LISTED ENTRIES
= = =

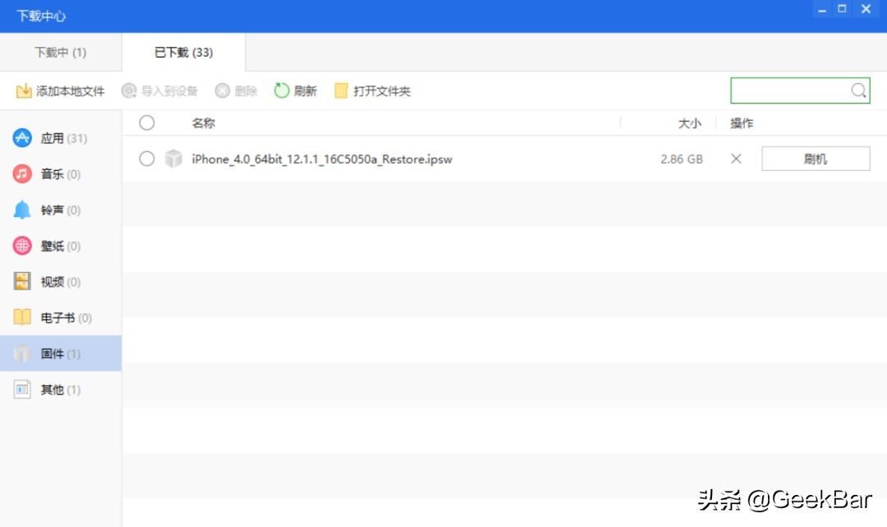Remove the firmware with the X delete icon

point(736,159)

= = =

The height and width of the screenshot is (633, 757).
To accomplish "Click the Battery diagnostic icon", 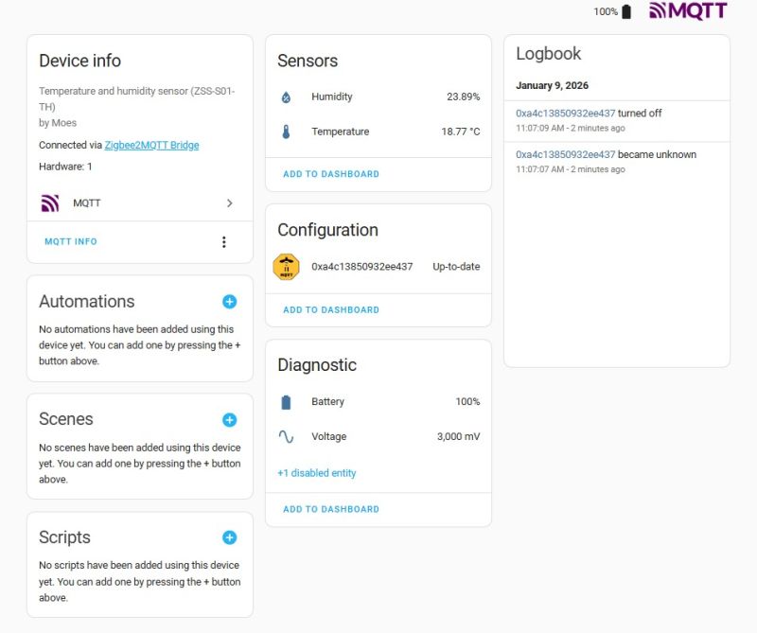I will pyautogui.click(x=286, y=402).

= = =

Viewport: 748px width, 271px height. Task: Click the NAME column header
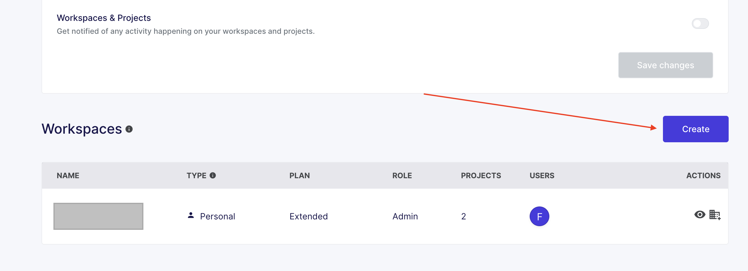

= = =

GOAL OF THE EXERCISE
Pull every line containing "width" out of the entries.

OUTPUT FOR THIS EXERCISE
The height and width of the screenshot is (633, 757).
Viewport: 748px width, 271px height. Task: Click the NAME column header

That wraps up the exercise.